Die Eröffnung der ersten Boutique von Pucci in der Stadt Florenz geht auf das Jahr 1951 zurück, doch tatsächlich hatte sich der Designer und Gründer der berühmten Maison der Haute Couture bereits 1947 in der Modewelt einen Namen gemacht, als ihn die amerikanische Zeitschrift Harper's Bazaar in einer von ihm selbst entworfenen, aerodynamischen Skibekleidung fotografierte.
Sein erstes Atelier richtete er im großen Familienpalazzo Pucci im Herzen von Florenz ein, wo er eng mit erfahrenen italienischen Textilherstellern zusammenzuarbeiten begann. Pucci ließ sich vom Wunsch leiten, den Frauen eine bis dahin unbekannte Bewegungsfreiheit zu schenken; so war er einer der Ersten, die revolutionäre elastische Stoffe patentieren ließen, um die damals gängigen schweren und starren Verarbeitungen zu vermeiden.
Seine Kollektionen begeisterten eine ganze Generation von Frauen, die auf der Suche nach einem modernen, dynamischen Stil waren. Seine Entwürfe zeichneten sich durch sinnliche, fließende und elegante Linien aus, die den natürlichen Kurven des weiblichen Körpers folgten.
Darüber hinaus entwarf Pucci futuristische Uniformen für Fluggesellschaften, das Logo für eine Weltraummission und ein Luxusauto. Auch schuf er Prêt-à-porter-Kollektionen sowie Accessoires, darunter Bekleidung, Taschen, Kleinlederwaren, Schuhe, Brillen, Strandmode und Seidenaccessoires. Er arbeitete mit großen Marken wie Guerlain zusammen, und ihm zu Ehren wurde die Verkleidung des Battistero von Florenz mit einem riesigen, farbenprächtigen Druck gestaltet.

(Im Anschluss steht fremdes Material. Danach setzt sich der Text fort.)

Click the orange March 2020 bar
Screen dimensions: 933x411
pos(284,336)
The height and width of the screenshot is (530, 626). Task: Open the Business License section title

Die Farben und die Naturlandschaften des Mittelmeers, aber auch die exotischen Orte, die er auf seinen Reisen entdeckte, waren seine Inspirationsquelle: eine Tradition, die über die Jahre fortgeführt wurde und seine durch und durch in Italien gefertigten Kreationen kennzeichnet. Die originalen Drucke greifen grafische und abstrakte Motive auf, die von der umgebenden Welt inspiriert sind: sizilianische Mosaike, heraldische Fahnen, balinesische Batikmuster und afrikanische Muster.